В ответном письме 2 февраля 1822 года Александр I писал: «Любезнейший брат!.. Нам обоим остается, уважив причины, Вами изъясненные, дать полную свободу вам следовать непоколебимому решению вашему, прося всемогущего Бога, дабы он благословил последствия столь чистейших намерений»{235}. Впрочем, пока все это были скорее личные письма, чем официальные документы. Они были составлены так абстрактно, что в случае кончины Николая Павловича или его отказа от престола, давали возможность передачи короны и младшему брату Михаилу Павловичу. Константин так и не узнал точно, был ли составлен по этому случаю обещанный манифест. В любом случае до его оглашения он не имел юридической силы.
Более чем через год после обмена письмами манифест действительно был подготовлен. Когда летом 1823 года архиепископ (впоследствии митрополит) Московский Филарет находился по делам в Синоде, министр духовных дел и народного просвещения А. Н. Голицын сообщил ему секретное повеление императора: ему было передано письмо Константина Павловича и поручено подготовить текст манифеста. Вскоре Филарет выполнил поручение и отдал проект манифеста Александру I во время приема в Каменноостровском дворце. Однако перед отъездом в Москву ему пришлось заехать в Царское Село, где на квартире А. Н. Голицына он вновь увидел свой текст, но уже после просмотра Александром I. Некоторые слова были подчеркнуты карандашом.
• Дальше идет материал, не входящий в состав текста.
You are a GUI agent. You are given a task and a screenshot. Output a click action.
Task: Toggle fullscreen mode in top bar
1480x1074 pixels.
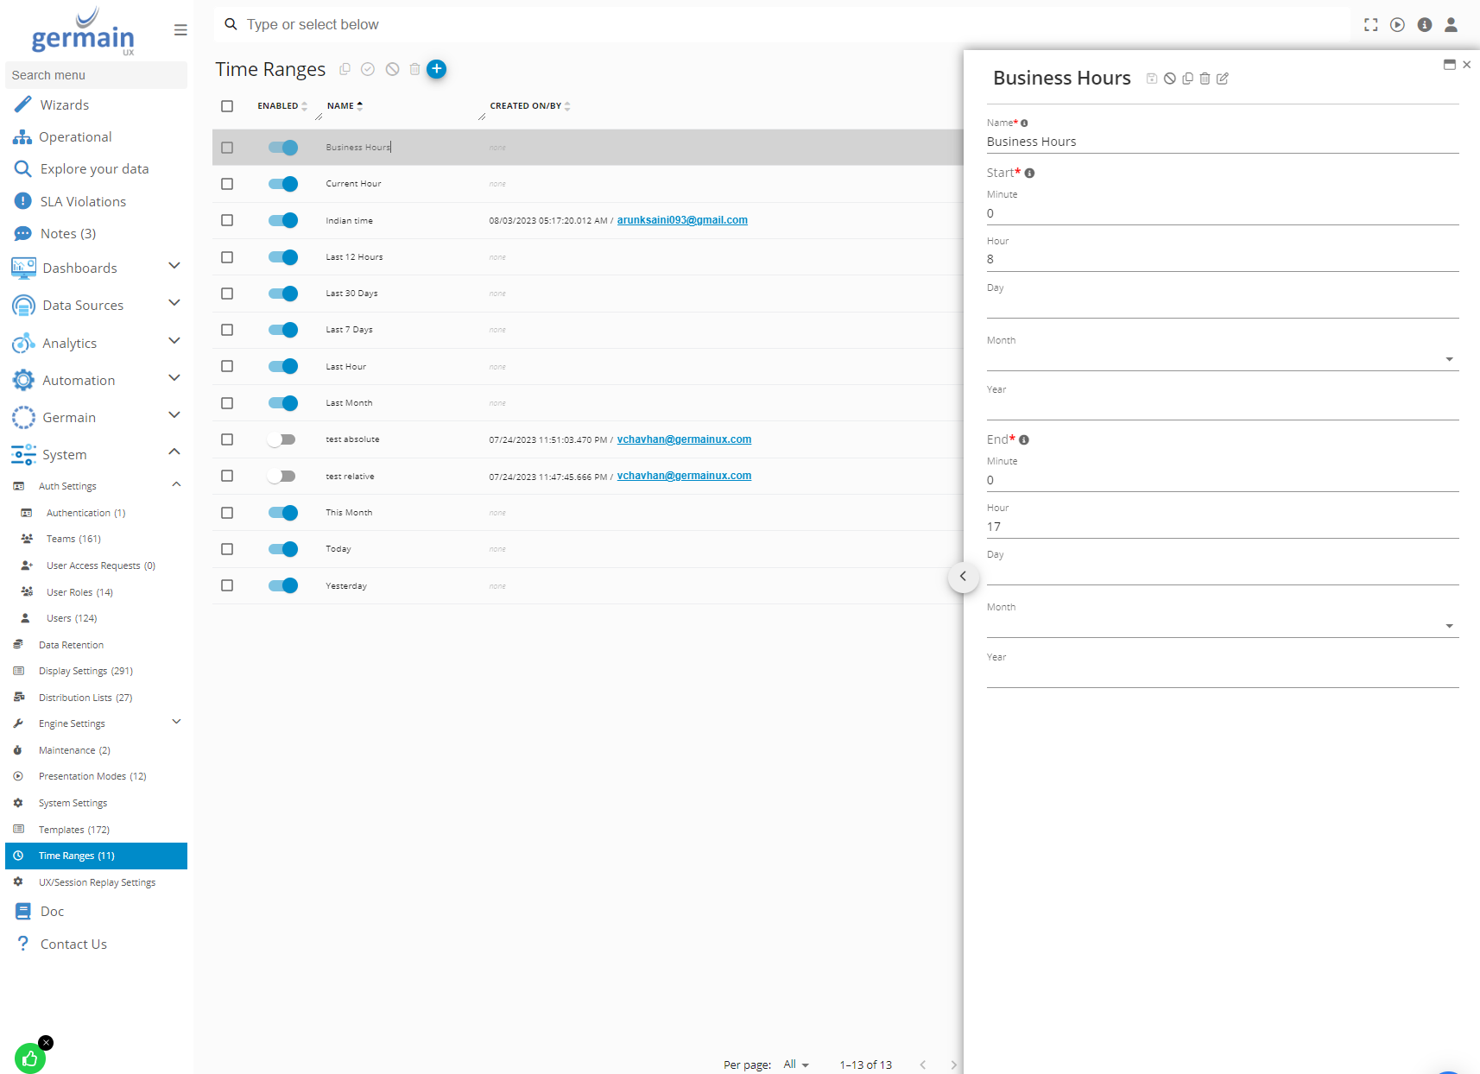[x=1370, y=25]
Стараясь угадать смысл замечаний, Филарет внес исправления. Этот документ и был подписан Александром I в Царском Селе 16 августа 1823 года как манифест о добровольном отречении Константина Павловича от престола, в котором прямо говорилось: «… Вследствии того, на точном основании акта о наследовании престола наследником нашим быть второму брату нашему, великому князю Николаю Павловичу»{236}. В пакетах, положенных на хранение в Государственном совете, Сенате и Синоде и в Успенском соборе, были копии документов, переписанные князем А. Н. Голицыным. Кроме архиепископа Филарета, о содержании заготовленных документов знали князь А. Н. Голицын и граф А. А. Аракчеев. После возвращения в Москву архиепископу удалось, не привлекая лишнего внимания, положить запечатанный пакет с манифестом и письмами за алтарем Успенского собора в специальный опечатанный ковчег. Если осенью и зимой в Петербурге прошли невнятные слухи о каких-то запечатанных пакетах, в Москве тайна была соблюдена{237}. Секретные пакеты, запечатанные печатью императора, с манифестом Александра I о передаче права наследования престола от Константина к Николаю Павловичу имели собственноручную надпись Александра I: «Хранить в Государственном совете (аналогично — в Успенском соборе, Сенате, Синоде. — Л. В.) до моего востребования, а в случае моей кончины раскрыть, прежде всякого другого действия, в чрезвычайном собрании»{238}.